### Task instructions
State how many lines in the entries below contain the string "widget", treating uppercase and lowercase letters as different, and reply with that number only.

-------------------------

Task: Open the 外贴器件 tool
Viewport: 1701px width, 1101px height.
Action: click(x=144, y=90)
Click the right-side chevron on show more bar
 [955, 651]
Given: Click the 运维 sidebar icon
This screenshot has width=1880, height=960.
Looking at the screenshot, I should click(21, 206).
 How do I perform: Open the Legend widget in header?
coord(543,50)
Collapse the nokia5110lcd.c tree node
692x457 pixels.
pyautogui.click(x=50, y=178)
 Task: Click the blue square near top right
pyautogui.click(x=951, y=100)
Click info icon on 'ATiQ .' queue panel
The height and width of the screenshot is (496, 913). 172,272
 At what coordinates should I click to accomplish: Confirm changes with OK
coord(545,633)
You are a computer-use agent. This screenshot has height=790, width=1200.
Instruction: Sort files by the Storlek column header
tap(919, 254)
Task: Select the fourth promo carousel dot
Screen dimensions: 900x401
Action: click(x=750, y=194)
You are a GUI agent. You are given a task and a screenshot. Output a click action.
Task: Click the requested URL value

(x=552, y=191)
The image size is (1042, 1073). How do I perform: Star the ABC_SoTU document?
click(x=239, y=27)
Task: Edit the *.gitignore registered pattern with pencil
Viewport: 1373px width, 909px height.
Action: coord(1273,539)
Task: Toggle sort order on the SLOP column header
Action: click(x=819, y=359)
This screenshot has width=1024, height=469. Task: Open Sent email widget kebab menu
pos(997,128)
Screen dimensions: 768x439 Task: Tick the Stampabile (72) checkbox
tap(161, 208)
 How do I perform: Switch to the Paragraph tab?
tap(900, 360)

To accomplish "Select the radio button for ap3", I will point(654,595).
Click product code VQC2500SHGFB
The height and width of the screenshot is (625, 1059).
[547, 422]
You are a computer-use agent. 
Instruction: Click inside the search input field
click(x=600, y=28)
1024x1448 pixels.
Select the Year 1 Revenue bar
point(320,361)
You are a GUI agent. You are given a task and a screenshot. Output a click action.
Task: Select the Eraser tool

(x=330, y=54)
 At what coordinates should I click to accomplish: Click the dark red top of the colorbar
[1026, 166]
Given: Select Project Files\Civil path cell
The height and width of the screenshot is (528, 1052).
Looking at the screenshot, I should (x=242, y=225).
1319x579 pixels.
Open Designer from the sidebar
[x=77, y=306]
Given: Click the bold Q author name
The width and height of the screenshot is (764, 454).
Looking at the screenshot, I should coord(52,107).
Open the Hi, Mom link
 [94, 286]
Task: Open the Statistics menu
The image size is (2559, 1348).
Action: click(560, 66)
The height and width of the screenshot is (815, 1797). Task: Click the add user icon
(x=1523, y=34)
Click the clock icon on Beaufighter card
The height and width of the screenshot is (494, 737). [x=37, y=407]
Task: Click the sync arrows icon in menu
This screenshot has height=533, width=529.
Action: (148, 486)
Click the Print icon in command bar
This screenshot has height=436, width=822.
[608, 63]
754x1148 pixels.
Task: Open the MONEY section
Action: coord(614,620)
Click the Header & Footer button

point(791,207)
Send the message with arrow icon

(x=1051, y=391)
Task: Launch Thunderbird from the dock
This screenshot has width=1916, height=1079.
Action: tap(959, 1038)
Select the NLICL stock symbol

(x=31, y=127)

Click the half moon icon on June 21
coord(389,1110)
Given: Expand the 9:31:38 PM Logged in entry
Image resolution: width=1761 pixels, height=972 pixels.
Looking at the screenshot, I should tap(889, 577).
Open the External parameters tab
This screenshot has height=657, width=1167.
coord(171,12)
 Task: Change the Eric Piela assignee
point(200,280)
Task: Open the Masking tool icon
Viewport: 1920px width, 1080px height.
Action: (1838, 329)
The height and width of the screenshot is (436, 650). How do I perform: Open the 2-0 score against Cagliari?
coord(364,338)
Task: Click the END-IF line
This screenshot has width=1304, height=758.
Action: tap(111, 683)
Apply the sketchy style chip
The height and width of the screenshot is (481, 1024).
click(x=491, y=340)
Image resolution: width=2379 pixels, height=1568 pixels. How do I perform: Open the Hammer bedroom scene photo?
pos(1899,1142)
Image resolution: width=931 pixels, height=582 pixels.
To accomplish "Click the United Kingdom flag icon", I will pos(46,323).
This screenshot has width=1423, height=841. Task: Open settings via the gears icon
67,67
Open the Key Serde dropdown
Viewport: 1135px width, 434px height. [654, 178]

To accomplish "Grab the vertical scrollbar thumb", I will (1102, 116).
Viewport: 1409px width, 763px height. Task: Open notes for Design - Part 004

-------------------------

### Answer for the task
2